Closed jecuendet closed 5 years ago
@cezarykluczynski could please describe the problem that the PR solves?
Sorry for the late response. I'll try to look at it on the weekend.
Ok, I'm waiting for an update.
I wasn't been able to reproduce this. As far as my tests show, when there is no charset, the charset is set to UTF-8, and both request body and response body are not corrupted. @jecuendet Could you provide a more detailed example of what worked before for you, and stopped working after PR #63?
What happens in your case is that, for whatever reason, the default charset is UTF-8 (in our case it's ISO-8859-1) In fact it doesn't matter which default it is
The problem arise when the data is sent in a charset different than the default one (ISO or UTF) and Charon parse it with the default charset (since the charset is not sent with the payload)
In this case, the data is corrupted
Currently, when POST with Content-Type application/x-www-form-urlencoded is sent, it is always assumed that it should be encoded as UTF-8. No default system charset is used, at least not in relation to PR #63.
The method linked above should perhaps take into account the charset sent in Content-Type header, and at least recognize the few charset found in java.nio.charset.StandardCharsets. It should also keep fallback to UTF-8 when no charset is sent in header.
What's your opinion, @mkopylec?
That's exactly the problem we have. The request is encoded in ISO-8859-1 and the code above assumes that it's UTF-8, so it corrupts the data. We can not rely on the Content-Type in our case, since the charset is not set
What should be done is to NOT parse the body in this case. There is no way of knowing in which charset it's encoded. What I propose is a flag to disable the parsing, either globally, either per mapping.

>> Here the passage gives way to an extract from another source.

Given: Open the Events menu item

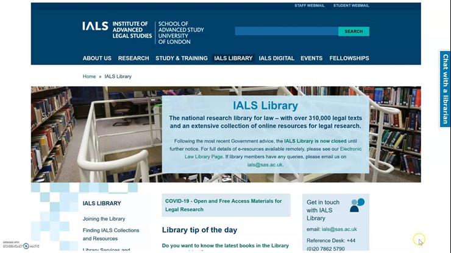Looking at the screenshot, I should point(311,58).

Ok, I see what is the problem now.
Correct me if I'm wrong.
The problem is that if a request is a form post request then reading the body using getInputStream()
returns an empty stream. So creating a flag that disables reading the body from request params is not a valid solution because then the body will be empty and request params will be lost during the forwarding process.
If no charset is set in the Content-Type header there is no way to determine the encoding and I think we have to options then:
No irt's not exactly that. It's not a problem with getInputStream returning null. getInputStream returns the stream, that's fine But is this stream is encoded in ISO-8859-1 (which is the case of our application), then Charon decodes it to Parameters using default UTF-8 and so Parameters are corrupted (ISO decoded as UTF-8). If we use those Parameters, the values are completey garbage ... And there is no way of knowing which is the right charset to use since in this case, our application doen't set the Content-Type charset... (only www-for-urlencoded)
The only way of doing it right, is to NOT pare the body, and NOT decode it then re-encode it before forwarding the request.
This is the goal of this issue: permit to add a flag to NOT parse the body if wanted.
Ok, so if it behaves like @jecuendet says, then I don't understand why should we read request params in case of form data POST request instead of just relying on input stream. @cezarykluczynski ?
That's exactly the point of this issue! :-) Thanks IMO, it's useless to parse the body then re-encode it to forward the request. Reverting #63 would not be a regression I think.
@cezarykluczynski you can set charon's filter order to HIGHEST_PRECEDENCE
to prevent getting empty body if the request is a form POST request.
The problem here is that if charon's filter is configured with the default order then something is consuming the request stream earlier in the filter chain. But this happens only if it is a form POST request.
@mkopylec Version 3.0.1 works with HIGHEST_PRECEDENCE, does not work without it. If you think that's the best compromise here, I'm fine with that. Who should do a PR with the revert?
I’ll do it
Done in 3.2.0
Thanks, it's exactly the problem we had. In our case, the Charon filter priority is overriden to HIGHEST, that's why we had not the same result as you.
Now HIGHEST_PRECEDENCE
is the default Charon's filter order
In PR #63 you merged code to parse form-urlencoded body I don't understand why. Which issue did it solved? I can't find the one that was related to PR #63
This can be found in RequestDataExtractor.extractBody() and RequestDataExtractor.getBodyFromServletRequestParameters()
In our case, it doesn't work. We have some applications that send form-urlencoded body as UTF-8, don't put the charset in the content-type while sending. So Charon uses the default charset, ISO-8859-1, which corrupts the body.
What about adding a flag that disable the parsing if not wanted?